#### TASK BRIEF
From the line that contains "1568x671 pixels." to the final line below, both included, print each line exactly and skip the pictures.
[EXERCISE INPUT Boundary: Start]
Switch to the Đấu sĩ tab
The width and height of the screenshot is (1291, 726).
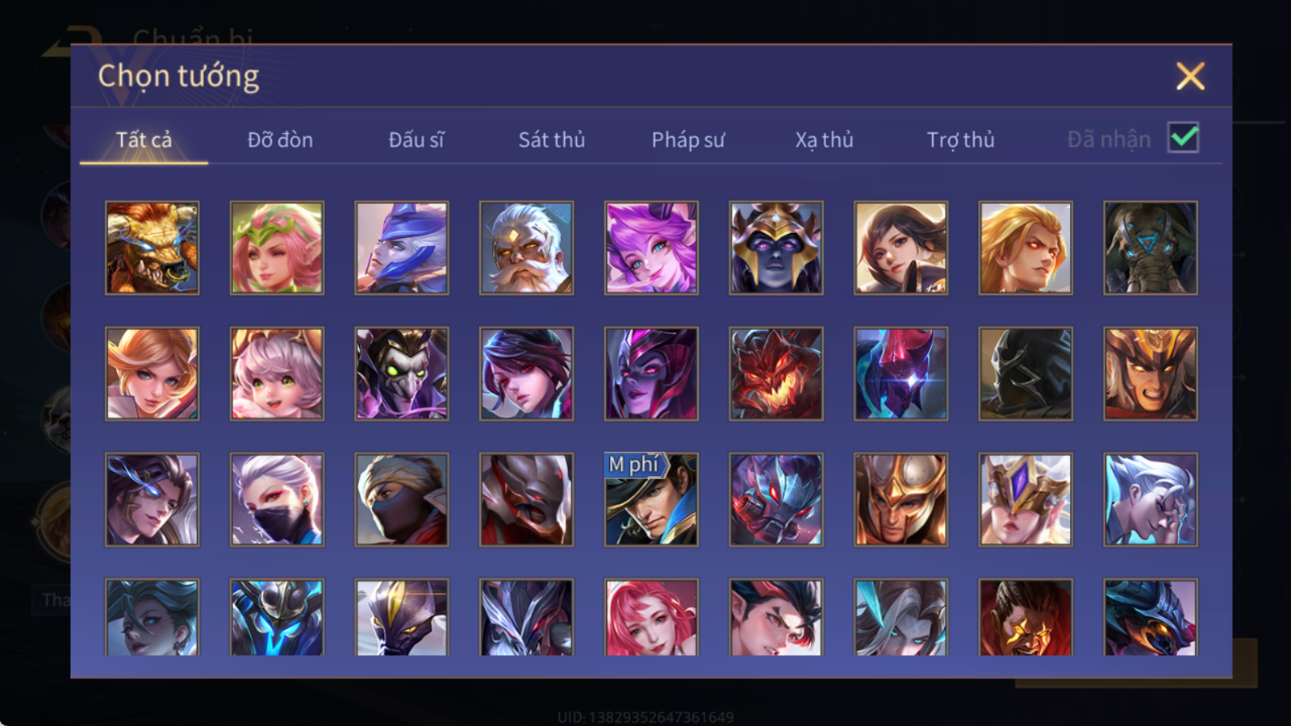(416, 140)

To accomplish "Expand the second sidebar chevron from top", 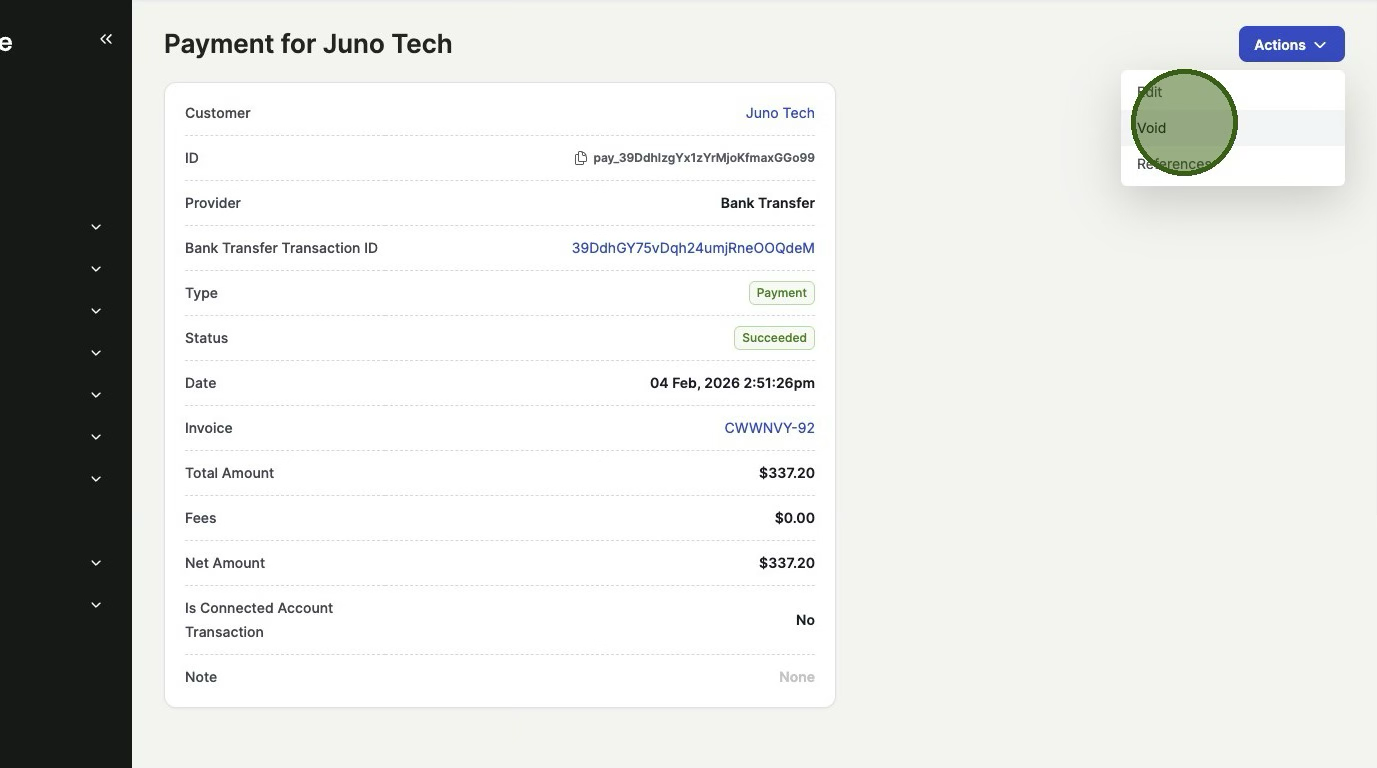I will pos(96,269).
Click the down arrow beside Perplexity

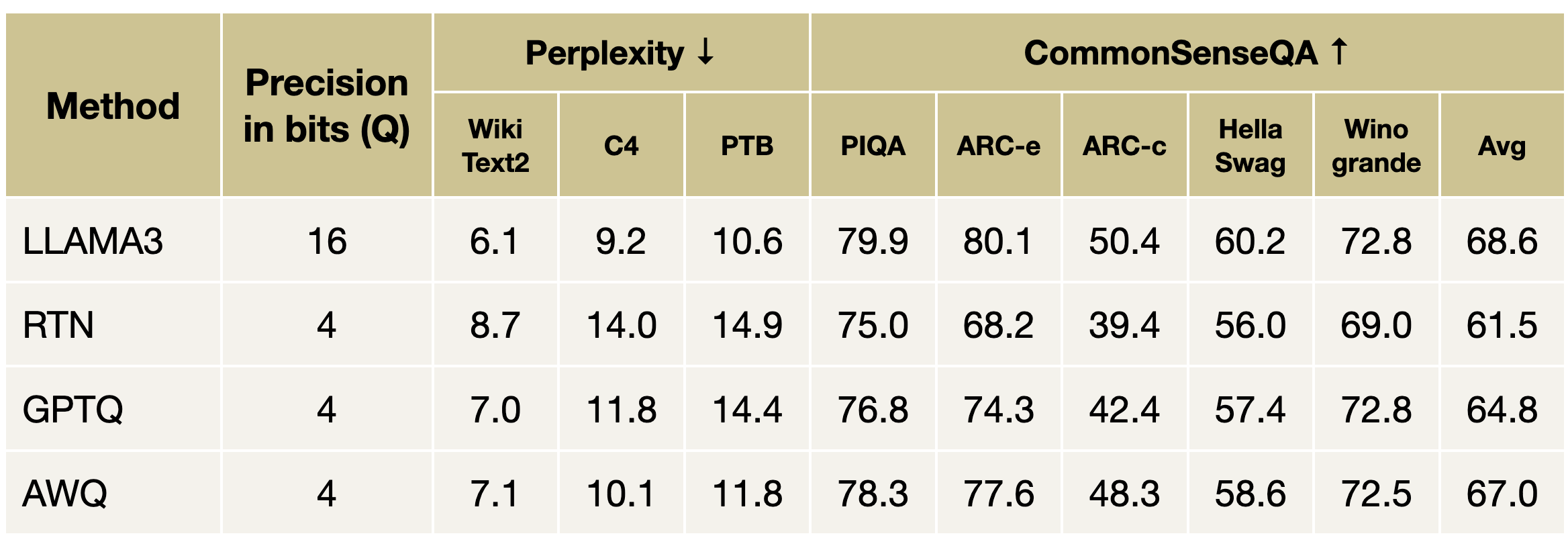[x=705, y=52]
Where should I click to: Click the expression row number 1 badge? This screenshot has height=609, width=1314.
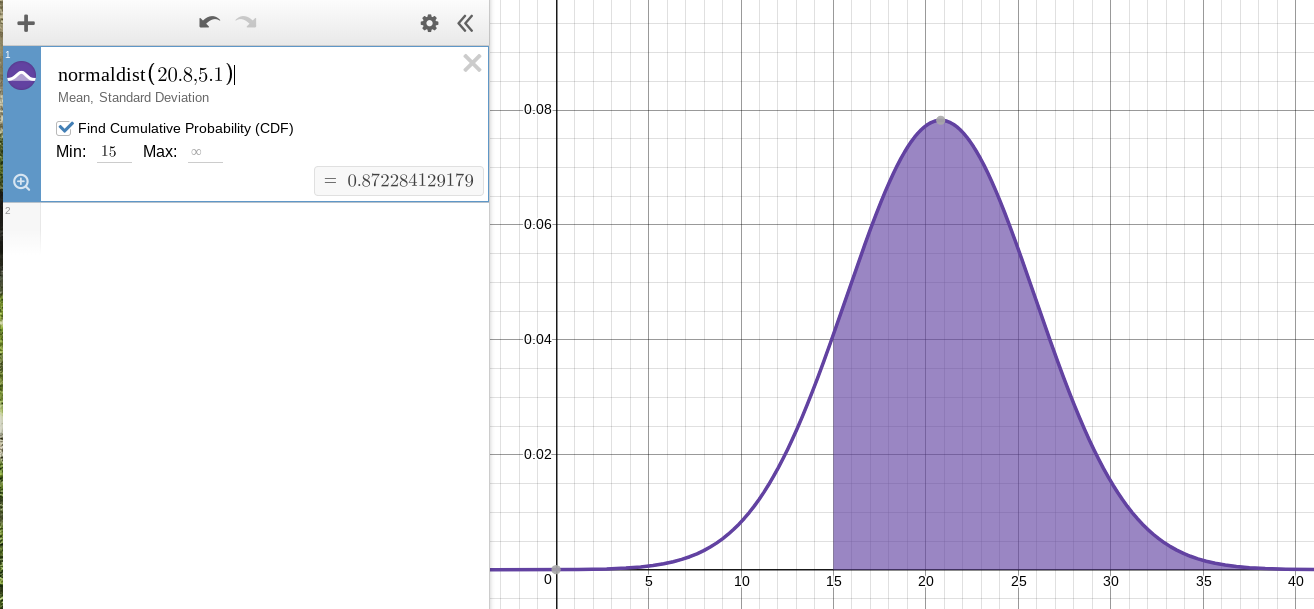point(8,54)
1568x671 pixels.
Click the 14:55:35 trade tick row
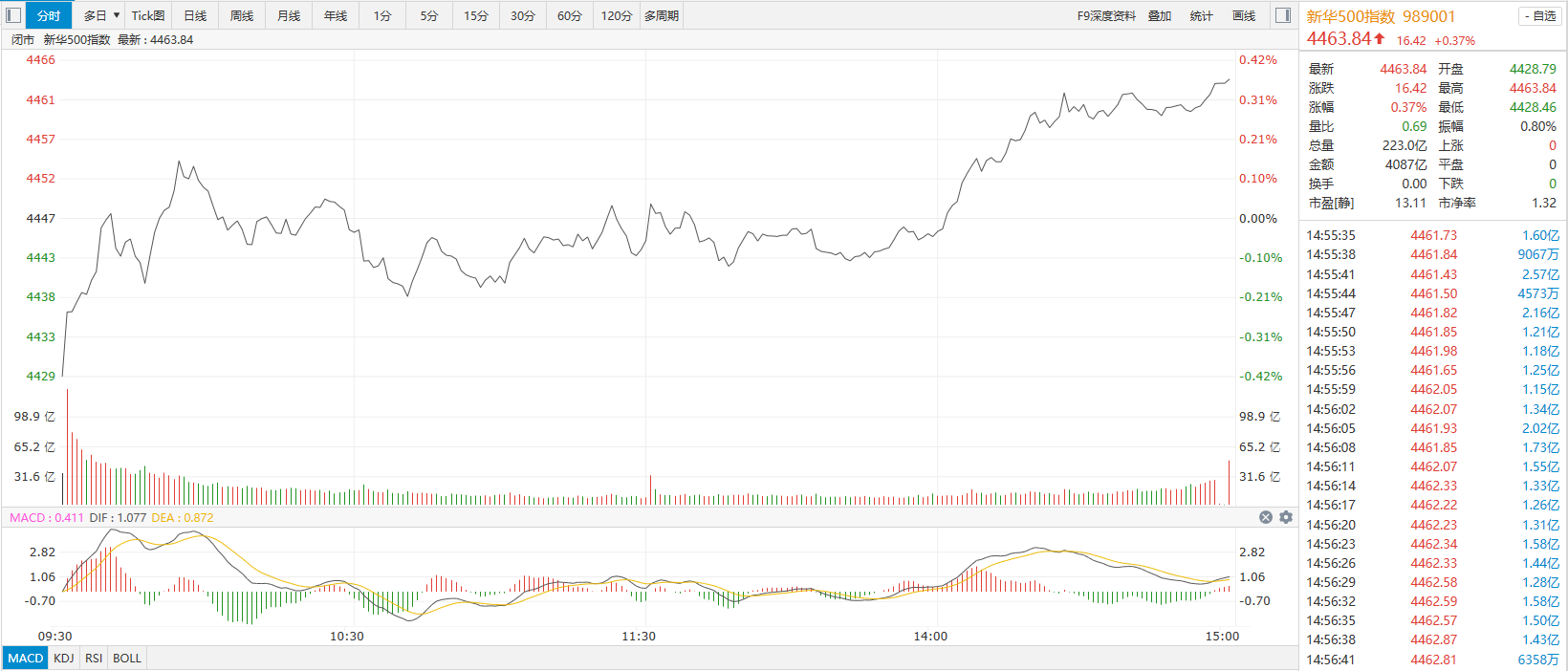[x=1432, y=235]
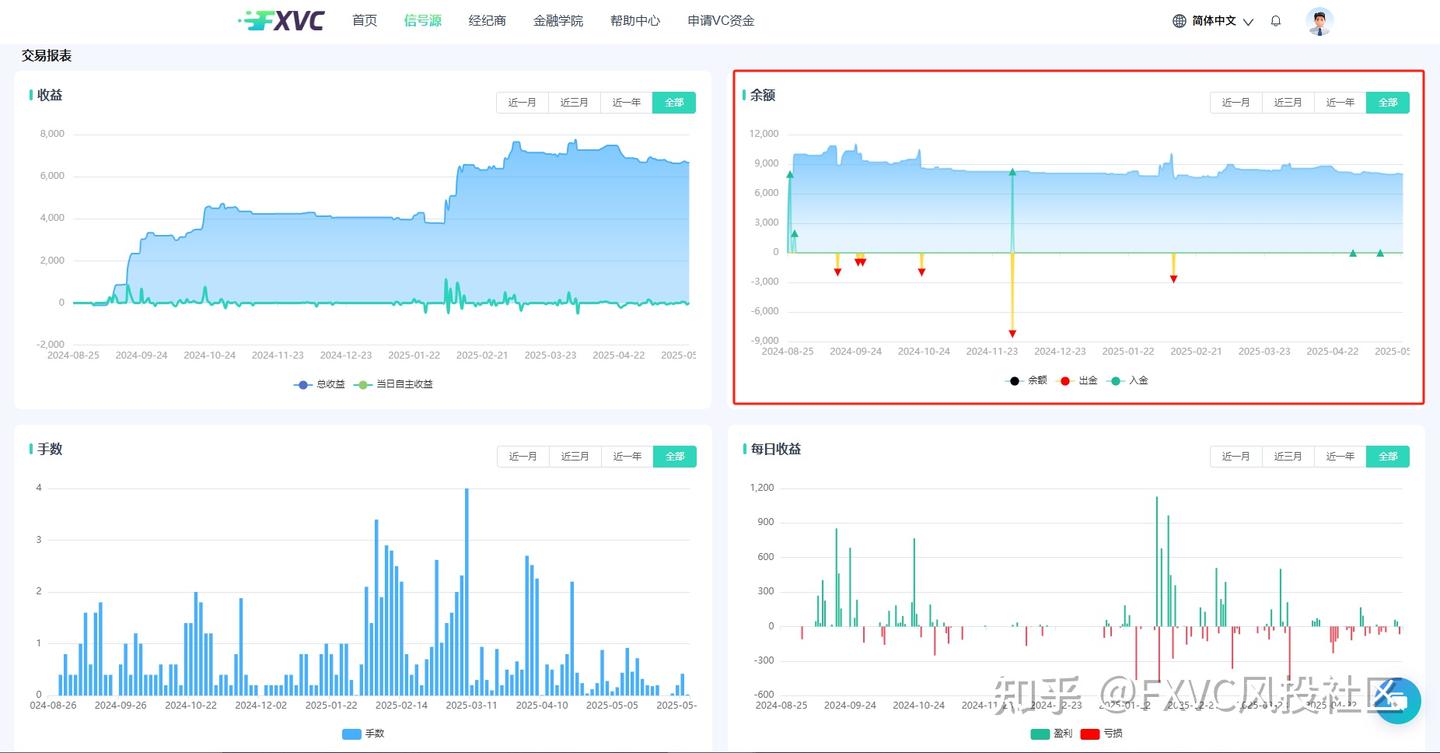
[EXERCISE INPUT Boundary: End]
#### SOLUTION TO THE EXERCISE
1568x671 pixels.
Click the 14:55:35 trade tick row
[x=1432, y=235]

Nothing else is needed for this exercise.